As a whole, the production values of Donkey Kong Country Returns are flawless, and the game has a good stab at basking in the warm glow of nostalgia in the same way that, in recent times, other companies have been raiding their closets to regurgitate their oldies – step forward, Sonic The Hedgehog 4 or Rocket Knight. Sadly, these anachronic reinventions fail at reviving the sorely missed departed because the originals are classics in a place and time, and as such should be revered (and played); any attempts at exhuming their corpses can only bring the heartbreaking realisation that a decade of games aping what make these mummies immortal in the first place has rendered them irrelevant nowadays.
Gamers didn’t need Donkey Kong Country Returns.
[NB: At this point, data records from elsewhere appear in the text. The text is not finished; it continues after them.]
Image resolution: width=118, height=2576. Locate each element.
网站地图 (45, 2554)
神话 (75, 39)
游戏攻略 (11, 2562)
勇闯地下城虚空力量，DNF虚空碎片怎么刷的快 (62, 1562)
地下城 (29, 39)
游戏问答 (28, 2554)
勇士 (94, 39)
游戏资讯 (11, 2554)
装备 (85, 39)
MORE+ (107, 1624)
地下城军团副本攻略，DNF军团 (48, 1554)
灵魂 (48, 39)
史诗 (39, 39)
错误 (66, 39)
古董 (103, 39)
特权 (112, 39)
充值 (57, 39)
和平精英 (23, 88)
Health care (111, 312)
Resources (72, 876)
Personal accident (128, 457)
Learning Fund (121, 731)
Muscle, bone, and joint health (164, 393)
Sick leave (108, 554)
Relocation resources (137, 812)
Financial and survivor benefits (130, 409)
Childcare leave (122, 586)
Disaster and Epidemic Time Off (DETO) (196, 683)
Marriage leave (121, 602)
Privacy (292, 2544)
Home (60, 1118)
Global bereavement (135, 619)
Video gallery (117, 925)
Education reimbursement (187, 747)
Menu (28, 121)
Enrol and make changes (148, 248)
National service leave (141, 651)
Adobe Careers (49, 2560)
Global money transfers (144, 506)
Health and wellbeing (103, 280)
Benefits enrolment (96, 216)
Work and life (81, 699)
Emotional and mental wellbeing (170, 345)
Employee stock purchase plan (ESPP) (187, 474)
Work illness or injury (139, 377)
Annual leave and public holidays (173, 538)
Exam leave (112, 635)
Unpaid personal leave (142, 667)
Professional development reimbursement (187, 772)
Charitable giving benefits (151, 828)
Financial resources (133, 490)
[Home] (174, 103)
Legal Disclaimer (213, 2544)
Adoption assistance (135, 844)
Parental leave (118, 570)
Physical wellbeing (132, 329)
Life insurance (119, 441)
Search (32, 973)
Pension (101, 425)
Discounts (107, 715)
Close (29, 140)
It arrives late to the Wii party, and only with the intention of giving the loud ones in the corner the quick fix they so badly need. Caving in to public and peer pressure is a recipe for disaster most of the times, and Nintendo have been historically wise at acknowledging this by giving gamers not what they want, but what they need. Regrettably on this occasion, they were too busy taking the money and running to realise the big banana skin they were stepping into.
BUT DOES IT HAVE A HEART: A shiny one, but don’t forget it’s a transplant.
RECOMMENDED FOR: People who still dance to 2010 remixes of the Macarena and watch re-runs of Babe like it’s 1996.
Donkey Kong Country Returns came out in Christmas 2010. As with most Nintendo million sellers, it is unlikely it will receive a price drop anytime soon. Amazon are selling it for a reasonable £32. The game is long enough to justify a full price tag, however if you’re not a Collector Claire you might be better off piping up about £15 for a SNES cartridge
of Donkey Kong Country 2: Diddy’s Kong Quest for some serious monkey business.